**** LISTED ENTRIES ****

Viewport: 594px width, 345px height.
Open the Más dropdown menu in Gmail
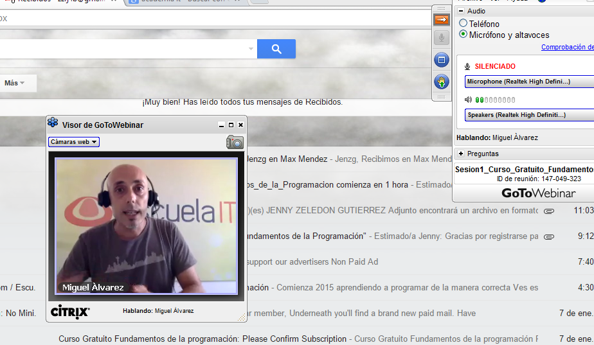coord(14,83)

****
**** LISTED ENTRIES ****

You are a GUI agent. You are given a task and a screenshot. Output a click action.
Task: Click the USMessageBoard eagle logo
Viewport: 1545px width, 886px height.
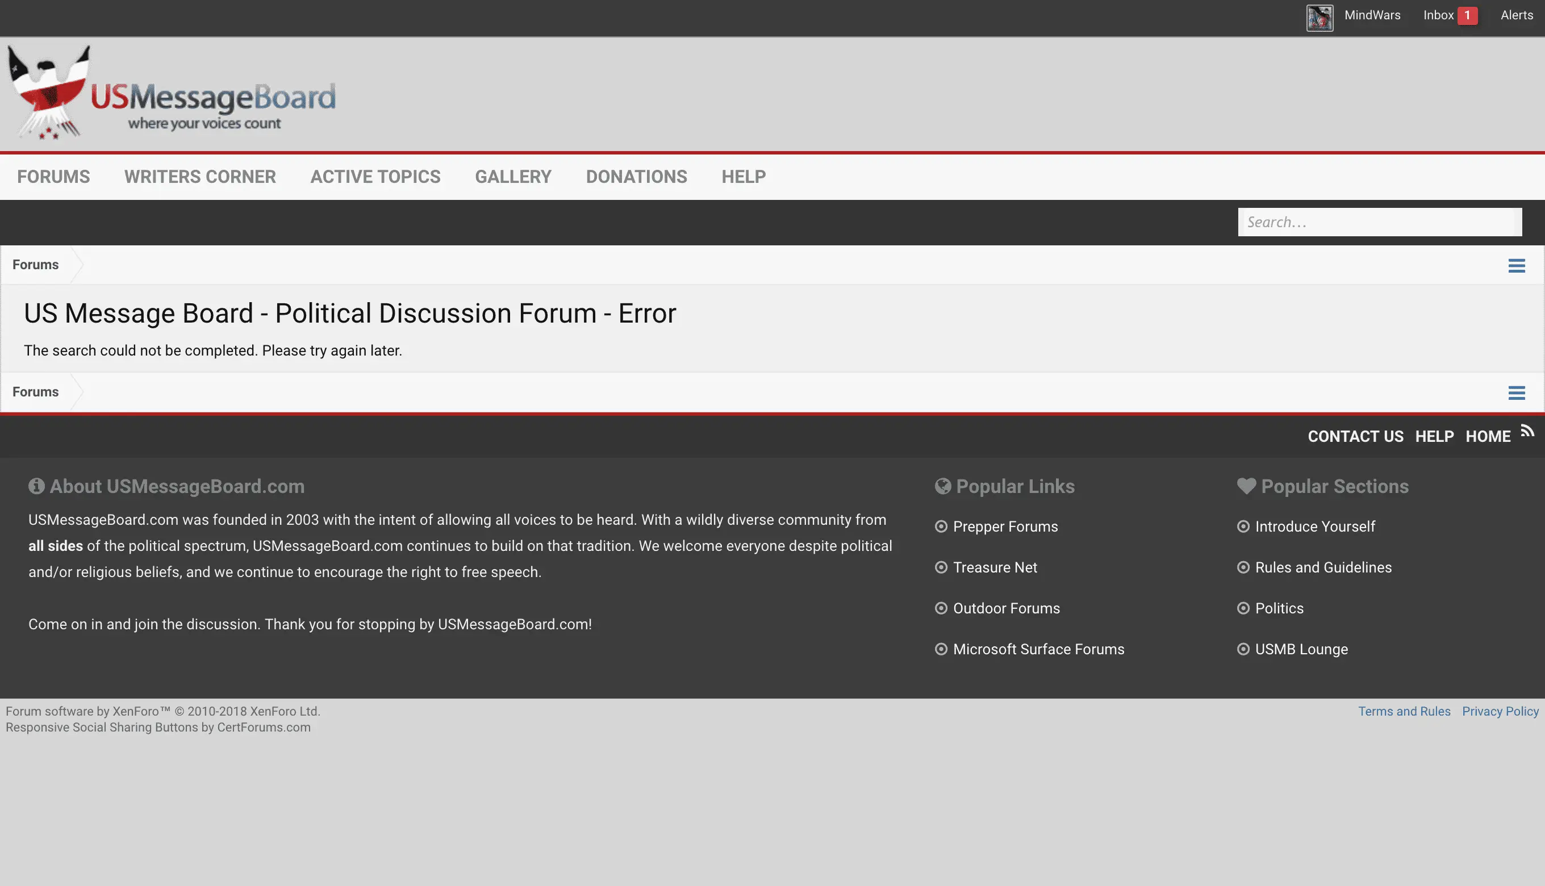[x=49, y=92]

****

:: WRITTEN INSTRUCTION ::
Starting with the line that contains "You are a GUI" and going on through the line that contains "[x=49, y=92]", rewrite those lines with "screenshot" renamed to "screen capture" and everything else left as it is. Leave the pictures out of your answer.

:: TASK RESPONSE ::
You are a GUI agent. You are given a task and a screen capture. Output a click action.
Task: Click the USMessageBoard eagle logo
Viewport: 1545px width, 886px height.
[x=49, y=92]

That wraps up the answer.